Now, whenever the snow prediction is dire, I get a phone call, and soon after, Jim and Nick arrive.   I fear at some point they’ll go off to college, but so far, their record is impeccable.   Once again, my wish was granted.  This time, it was Jim and Matt.   Like most great business partnerships, perhaps Nick has moved on, but his name remains part of the marquee service.
Sure they’re a little pricey, but I gladly pay it.  Jim and Nick (and Matt) are worth it.  They wrapped the job in about 40 minutes.  It would have taken me at least three hours.  They saved my aching bones, and I feel that I’m contributing to the future success of a team of enterprising young businessmen.  

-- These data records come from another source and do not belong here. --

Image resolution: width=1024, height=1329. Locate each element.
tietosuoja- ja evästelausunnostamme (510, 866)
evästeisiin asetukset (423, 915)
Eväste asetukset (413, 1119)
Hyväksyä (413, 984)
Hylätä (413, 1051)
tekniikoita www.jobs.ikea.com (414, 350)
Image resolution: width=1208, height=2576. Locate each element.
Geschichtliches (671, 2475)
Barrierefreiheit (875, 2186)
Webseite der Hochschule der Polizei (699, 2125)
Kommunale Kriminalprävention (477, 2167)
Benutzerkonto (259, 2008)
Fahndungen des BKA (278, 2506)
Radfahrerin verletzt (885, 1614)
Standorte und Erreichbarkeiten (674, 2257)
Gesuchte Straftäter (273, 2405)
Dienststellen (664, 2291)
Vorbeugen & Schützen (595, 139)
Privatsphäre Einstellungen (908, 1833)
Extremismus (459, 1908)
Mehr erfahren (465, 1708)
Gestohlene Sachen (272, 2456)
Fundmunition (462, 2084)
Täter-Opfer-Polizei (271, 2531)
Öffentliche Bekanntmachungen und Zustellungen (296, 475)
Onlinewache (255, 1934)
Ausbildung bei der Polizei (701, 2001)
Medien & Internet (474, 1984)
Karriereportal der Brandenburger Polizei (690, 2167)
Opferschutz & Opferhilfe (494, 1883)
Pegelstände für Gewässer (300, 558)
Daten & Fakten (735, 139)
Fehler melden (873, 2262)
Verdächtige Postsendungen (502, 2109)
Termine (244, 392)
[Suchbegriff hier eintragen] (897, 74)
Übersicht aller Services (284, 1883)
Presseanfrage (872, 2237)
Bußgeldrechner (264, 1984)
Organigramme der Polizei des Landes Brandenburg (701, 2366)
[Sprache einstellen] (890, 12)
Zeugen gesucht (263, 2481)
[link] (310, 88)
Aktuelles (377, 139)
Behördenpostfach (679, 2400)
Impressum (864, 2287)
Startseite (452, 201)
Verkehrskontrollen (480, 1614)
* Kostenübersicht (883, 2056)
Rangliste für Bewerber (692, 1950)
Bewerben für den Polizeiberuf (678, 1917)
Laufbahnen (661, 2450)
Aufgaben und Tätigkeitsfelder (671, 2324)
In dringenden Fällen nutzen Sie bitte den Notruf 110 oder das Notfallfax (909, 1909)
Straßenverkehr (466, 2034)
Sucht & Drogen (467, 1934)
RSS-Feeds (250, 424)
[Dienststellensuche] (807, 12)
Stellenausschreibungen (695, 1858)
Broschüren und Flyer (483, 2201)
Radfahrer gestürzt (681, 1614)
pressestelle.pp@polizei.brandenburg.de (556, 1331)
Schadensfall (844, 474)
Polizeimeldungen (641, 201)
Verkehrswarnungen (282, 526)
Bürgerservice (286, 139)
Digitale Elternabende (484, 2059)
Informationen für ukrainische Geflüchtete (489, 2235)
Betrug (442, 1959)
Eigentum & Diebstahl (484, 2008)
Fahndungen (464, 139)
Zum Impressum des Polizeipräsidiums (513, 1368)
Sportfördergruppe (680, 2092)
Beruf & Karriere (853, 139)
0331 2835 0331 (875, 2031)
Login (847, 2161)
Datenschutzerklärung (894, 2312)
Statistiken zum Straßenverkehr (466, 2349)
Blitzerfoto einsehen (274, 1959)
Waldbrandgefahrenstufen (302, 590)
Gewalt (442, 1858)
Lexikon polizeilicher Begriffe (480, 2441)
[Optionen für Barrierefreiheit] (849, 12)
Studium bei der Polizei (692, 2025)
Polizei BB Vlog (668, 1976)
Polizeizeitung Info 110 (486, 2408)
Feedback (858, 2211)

And, I get to bake bread, which is one of the best things in life – Honey Whole Wheat Oatmeal Bread, which will probably be spread with a dollop of apple butter prepared at a recent Restoration Farm canning workshop. 

Even the brilliant red cardinal, shivering atop my back yard tree was happy as Jim and Nick (and Matt) did their magic, bread was baking in the oven and Nemo made his dramatic exit.